Excerpt from a dataset:
--------------------------------

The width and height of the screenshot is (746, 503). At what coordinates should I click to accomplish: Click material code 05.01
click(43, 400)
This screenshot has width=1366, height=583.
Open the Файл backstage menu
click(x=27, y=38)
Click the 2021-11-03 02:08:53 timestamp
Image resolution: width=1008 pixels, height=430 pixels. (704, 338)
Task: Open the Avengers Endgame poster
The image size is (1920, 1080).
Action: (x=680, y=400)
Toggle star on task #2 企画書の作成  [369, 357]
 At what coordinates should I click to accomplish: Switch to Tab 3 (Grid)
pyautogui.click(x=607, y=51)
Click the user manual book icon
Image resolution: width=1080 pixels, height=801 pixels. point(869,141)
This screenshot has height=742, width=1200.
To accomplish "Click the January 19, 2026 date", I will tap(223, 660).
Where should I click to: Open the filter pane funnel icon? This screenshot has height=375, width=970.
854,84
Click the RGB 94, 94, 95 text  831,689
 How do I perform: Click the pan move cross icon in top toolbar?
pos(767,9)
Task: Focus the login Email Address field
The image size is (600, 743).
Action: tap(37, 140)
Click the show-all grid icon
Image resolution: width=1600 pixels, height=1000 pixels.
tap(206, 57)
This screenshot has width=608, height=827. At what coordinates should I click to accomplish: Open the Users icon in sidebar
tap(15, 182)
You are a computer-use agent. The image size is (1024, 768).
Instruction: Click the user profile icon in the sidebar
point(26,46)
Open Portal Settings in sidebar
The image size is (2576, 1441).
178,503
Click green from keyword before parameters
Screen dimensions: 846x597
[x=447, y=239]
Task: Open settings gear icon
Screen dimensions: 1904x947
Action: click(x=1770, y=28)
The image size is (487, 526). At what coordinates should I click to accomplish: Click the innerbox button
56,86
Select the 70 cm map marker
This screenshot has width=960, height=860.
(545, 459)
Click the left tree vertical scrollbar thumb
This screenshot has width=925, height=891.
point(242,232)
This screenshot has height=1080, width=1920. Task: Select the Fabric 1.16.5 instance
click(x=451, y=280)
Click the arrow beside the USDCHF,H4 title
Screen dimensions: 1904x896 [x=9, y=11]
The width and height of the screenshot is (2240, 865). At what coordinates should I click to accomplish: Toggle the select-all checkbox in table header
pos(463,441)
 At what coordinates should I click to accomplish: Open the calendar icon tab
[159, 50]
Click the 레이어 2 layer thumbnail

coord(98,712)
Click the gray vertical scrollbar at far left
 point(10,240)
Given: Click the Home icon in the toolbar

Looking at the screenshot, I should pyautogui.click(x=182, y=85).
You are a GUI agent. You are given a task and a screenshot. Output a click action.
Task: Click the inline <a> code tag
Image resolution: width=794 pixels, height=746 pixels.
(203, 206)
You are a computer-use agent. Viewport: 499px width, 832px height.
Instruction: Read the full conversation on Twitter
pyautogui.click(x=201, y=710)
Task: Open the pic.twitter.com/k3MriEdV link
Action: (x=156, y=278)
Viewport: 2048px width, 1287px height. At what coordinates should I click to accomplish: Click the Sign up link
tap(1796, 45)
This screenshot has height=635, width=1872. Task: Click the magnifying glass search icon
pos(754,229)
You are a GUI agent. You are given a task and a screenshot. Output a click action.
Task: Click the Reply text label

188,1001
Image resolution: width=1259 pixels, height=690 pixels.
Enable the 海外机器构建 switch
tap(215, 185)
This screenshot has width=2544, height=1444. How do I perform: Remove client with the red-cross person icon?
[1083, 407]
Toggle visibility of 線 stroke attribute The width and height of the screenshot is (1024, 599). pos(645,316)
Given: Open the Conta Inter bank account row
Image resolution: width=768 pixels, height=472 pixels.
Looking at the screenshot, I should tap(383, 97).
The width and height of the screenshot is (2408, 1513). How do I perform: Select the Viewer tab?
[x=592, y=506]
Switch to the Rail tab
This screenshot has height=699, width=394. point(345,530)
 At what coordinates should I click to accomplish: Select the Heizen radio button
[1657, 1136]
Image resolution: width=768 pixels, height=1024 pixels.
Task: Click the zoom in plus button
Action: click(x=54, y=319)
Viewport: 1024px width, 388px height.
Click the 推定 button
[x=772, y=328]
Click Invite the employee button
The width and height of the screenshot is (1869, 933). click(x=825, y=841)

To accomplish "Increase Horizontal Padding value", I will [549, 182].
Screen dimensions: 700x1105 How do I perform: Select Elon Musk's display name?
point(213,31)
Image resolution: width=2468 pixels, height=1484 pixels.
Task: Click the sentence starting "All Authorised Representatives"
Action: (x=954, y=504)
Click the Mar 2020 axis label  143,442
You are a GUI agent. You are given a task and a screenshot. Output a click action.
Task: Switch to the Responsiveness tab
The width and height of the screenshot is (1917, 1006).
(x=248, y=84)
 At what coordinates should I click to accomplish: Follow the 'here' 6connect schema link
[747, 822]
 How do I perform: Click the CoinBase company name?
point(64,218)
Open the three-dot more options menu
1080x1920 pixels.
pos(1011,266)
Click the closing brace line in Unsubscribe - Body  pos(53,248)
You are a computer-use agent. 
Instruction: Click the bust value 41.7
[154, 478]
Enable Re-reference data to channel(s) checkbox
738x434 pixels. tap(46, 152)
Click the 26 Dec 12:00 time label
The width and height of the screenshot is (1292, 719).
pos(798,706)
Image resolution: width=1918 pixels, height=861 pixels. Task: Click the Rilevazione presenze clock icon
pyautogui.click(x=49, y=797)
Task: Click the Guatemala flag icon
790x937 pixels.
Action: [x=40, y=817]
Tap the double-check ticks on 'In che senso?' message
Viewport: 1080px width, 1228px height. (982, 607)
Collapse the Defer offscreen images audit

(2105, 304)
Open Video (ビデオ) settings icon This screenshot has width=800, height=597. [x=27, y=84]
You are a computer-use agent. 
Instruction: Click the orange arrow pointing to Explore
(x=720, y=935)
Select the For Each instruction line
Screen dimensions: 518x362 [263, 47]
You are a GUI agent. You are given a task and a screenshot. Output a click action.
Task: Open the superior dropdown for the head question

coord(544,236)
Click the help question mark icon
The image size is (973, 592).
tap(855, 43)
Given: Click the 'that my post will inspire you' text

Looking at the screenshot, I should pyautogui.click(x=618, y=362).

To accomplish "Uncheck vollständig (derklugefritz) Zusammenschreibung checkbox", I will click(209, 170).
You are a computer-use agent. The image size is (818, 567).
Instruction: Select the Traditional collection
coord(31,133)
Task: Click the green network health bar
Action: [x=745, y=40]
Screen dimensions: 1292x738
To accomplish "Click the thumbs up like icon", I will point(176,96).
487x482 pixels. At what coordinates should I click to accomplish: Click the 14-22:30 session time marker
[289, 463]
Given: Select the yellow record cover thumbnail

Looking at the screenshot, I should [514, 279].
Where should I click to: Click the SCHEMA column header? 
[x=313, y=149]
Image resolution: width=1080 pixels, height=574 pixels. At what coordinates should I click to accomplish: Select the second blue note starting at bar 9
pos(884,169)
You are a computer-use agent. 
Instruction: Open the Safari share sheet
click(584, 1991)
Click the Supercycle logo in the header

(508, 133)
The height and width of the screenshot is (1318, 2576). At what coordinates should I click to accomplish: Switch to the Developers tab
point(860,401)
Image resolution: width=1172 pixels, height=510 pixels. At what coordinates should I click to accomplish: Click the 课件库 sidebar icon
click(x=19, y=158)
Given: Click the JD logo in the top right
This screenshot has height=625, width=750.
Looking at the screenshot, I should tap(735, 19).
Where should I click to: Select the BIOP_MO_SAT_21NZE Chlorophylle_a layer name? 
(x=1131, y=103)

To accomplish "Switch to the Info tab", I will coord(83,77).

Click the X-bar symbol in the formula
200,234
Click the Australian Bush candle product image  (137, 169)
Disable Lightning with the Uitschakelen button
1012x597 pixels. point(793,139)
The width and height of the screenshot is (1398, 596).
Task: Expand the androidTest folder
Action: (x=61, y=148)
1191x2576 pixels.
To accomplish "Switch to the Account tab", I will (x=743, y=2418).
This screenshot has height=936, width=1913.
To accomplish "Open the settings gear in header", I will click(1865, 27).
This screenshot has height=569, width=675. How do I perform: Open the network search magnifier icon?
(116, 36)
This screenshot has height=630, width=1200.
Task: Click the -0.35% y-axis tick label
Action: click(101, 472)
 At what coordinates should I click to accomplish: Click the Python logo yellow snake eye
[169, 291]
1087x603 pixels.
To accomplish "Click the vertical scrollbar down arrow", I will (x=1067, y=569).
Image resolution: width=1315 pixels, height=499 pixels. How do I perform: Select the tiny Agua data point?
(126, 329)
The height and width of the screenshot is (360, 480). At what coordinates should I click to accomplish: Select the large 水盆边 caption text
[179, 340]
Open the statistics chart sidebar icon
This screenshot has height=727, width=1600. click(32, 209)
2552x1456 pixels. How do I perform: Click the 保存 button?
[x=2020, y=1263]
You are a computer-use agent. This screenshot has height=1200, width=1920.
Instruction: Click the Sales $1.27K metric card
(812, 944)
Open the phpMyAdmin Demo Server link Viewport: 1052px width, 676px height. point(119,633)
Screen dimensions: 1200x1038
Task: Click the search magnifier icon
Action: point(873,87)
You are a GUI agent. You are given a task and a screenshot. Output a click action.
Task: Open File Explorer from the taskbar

--------------------------------

_What this task involves_. Rewrite everything from the line containing "Heizen radio button" down to the line containing "Action: [x=40, y=817]", substituting "Honduras" for "Guatemala" and keeping all else unchanged.

_Correct result_.
 At what coordinates should I click to accomplish: Select the Heizen radio button
[1657, 1136]
Image resolution: width=768 pixels, height=1024 pixels.
Task: Click the zoom in plus button
Action: click(x=54, y=319)
Viewport: 1024px width, 388px height.
Click the 推定 button
[x=772, y=328]
Click Invite the employee button
The width and height of the screenshot is (1869, 933). click(x=825, y=841)

To accomplish "Increase Horizontal Padding value", I will [549, 182].
Screen dimensions: 700x1105 How do I perform: Select Elon Musk's display name?
point(213,31)
Image resolution: width=2468 pixels, height=1484 pixels.
Task: Click the sentence starting "All Authorised Representatives"
Action: (x=954, y=504)
Click the Mar 2020 axis label  143,442
You are a GUI agent. You are given a task and a screenshot. Output a click action.
Task: Switch to the Responsiveness tab
The width and height of the screenshot is (1917, 1006).
(x=248, y=84)
 At what coordinates should I click to accomplish: Follow the 'here' 6connect schema link
[747, 822]
 How do I perform: Click the CoinBase company name?
point(64,218)
Open the three-dot more options menu
1080x1920 pixels.
pos(1011,266)
Click the closing brace line in Unsubscribe - Body  pos(53,248)
You are a computer-use agent. 
Instruction: Click the bust value 41.7
[154, 478]
Enable Re-reference data to channel(s) checkbox
738x434 pixels. tap(46, 152)
Click the 26 Dec 12:00 time label
The width and height of the screenshot is (1292, 719).
pos(798,706)
Image resolution: width=1918 pixels, height=861 pixels. Task: Click the Rilevazione presenze clock icon
pyautogui.click(x=49, y=797)
Task: Click the Honduras flag icon
790x937 pixels.
Action: [x=40, y=817]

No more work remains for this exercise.